6. A transgenic plant cell comprising the plant expression vector of any one of claims 2, 3, 4, and 5.

7. A transgenic plant having a delayed senescence phenotype, comprising in its genome a plant expression vector according to claim 3, wherein expression of the gene product associated with delayed senescence interferes with normal senescence of vegetables, fruit or flowers of said transgenic plant.

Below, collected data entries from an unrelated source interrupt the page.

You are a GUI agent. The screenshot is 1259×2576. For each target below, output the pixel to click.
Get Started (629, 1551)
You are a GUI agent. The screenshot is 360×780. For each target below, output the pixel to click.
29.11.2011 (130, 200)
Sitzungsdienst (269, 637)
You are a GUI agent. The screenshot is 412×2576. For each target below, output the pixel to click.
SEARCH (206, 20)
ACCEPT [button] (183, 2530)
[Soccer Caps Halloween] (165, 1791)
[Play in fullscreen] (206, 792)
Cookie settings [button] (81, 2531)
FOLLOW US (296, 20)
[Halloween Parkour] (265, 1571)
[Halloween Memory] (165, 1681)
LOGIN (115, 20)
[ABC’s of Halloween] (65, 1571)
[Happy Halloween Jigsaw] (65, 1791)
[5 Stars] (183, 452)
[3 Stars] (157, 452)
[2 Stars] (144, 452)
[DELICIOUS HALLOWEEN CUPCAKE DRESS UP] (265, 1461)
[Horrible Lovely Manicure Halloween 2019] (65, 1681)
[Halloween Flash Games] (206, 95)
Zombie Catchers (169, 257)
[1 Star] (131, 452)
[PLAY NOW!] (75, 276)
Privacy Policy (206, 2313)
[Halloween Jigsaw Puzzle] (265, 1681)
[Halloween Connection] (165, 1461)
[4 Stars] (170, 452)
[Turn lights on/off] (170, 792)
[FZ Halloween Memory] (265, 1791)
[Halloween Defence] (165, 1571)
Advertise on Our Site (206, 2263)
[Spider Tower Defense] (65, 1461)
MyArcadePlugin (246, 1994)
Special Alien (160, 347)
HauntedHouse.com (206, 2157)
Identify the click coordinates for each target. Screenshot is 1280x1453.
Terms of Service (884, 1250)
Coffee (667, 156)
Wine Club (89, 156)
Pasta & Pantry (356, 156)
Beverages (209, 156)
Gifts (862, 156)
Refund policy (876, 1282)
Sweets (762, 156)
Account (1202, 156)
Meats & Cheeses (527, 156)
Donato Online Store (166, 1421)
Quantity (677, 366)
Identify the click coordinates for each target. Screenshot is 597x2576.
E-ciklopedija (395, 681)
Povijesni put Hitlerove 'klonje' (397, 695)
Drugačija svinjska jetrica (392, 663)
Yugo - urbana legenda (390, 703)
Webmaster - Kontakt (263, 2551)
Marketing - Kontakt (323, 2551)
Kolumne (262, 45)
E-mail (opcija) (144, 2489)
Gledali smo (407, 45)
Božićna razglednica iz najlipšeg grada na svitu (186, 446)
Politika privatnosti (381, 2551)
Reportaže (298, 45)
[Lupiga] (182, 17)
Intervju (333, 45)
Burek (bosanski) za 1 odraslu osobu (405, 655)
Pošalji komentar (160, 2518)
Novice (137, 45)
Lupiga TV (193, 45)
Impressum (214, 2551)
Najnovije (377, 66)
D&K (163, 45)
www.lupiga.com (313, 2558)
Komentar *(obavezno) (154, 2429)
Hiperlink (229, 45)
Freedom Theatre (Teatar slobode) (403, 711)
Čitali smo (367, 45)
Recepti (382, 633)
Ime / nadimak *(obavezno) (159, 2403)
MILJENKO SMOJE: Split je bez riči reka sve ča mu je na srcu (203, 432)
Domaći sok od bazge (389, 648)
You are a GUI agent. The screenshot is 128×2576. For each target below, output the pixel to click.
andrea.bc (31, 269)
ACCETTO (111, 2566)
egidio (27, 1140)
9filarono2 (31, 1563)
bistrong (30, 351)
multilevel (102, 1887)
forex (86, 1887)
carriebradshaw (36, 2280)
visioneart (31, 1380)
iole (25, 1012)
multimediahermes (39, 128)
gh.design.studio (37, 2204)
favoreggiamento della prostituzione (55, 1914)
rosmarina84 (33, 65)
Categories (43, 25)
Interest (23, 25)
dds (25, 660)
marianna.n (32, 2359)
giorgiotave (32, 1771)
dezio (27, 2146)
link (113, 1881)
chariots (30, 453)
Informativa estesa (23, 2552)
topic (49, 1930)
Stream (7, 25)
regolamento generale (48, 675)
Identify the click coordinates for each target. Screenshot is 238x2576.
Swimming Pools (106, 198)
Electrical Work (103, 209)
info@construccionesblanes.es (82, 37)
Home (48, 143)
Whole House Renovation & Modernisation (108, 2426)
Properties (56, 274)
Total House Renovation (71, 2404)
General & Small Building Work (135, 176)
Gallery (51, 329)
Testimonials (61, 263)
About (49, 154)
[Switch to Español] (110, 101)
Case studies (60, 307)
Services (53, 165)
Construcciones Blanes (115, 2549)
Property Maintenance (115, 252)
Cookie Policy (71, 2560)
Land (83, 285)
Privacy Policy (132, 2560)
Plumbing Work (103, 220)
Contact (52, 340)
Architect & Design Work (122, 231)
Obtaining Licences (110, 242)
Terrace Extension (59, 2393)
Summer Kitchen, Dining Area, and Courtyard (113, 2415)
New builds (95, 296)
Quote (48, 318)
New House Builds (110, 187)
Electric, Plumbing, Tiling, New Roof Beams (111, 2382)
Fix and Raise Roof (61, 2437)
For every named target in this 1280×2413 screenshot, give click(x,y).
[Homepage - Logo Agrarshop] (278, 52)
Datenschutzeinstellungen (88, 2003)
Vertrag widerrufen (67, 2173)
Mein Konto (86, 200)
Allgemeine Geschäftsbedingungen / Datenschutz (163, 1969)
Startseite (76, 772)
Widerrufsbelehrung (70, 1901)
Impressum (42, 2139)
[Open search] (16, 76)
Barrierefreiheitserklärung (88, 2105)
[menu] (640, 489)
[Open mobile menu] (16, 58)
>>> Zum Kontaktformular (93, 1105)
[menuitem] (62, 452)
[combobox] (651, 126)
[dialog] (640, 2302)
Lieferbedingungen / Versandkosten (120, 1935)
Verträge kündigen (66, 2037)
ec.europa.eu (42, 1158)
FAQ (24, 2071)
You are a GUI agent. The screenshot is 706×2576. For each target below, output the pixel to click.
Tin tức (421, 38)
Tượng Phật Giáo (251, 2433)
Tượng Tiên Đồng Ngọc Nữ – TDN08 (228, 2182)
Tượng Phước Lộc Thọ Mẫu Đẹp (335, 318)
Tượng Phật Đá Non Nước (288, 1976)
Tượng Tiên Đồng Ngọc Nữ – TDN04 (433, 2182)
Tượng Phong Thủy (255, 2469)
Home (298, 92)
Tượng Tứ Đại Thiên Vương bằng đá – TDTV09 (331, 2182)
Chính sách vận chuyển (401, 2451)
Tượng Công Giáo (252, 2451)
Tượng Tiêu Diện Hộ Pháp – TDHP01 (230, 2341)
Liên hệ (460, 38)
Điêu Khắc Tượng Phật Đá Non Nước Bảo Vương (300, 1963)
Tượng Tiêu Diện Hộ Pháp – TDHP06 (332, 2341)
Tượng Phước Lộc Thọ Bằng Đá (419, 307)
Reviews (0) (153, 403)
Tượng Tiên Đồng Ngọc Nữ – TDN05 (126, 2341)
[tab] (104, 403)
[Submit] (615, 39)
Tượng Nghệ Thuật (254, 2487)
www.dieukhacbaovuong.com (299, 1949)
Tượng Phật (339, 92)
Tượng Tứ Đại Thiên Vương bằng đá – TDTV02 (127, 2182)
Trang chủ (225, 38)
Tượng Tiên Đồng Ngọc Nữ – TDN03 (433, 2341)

8. A transgenic plant according to claim 7, wherein the senescence-associated promoter comprises a nucleotide sequence of SEQ ID NO:l.

9. A transgenic plant according to claim 7 or 8, wherein the gene product associated with delayed senescence is S-adenosyl methionine hydrolase (SAMase).

10. A method of producing a transgenic plant that exhibits senescence-associated expression of a gene product, comprising:

(a) transforming plant cells with the plant expression vector of claim 2; and

(b) growing said transformed plant cells to produce a transgenic plant that exhibits senescence-associated expression of the gene product..

11. The method of claim 10, wherein expression of the gene product delays senescence.

12. The method of claim 11, wherein the gene product is S-adenosyl methionine hydrolase (SAMase).

13. The method of claim 11 or 12, wherein said transgenic plant is a Brassica plant.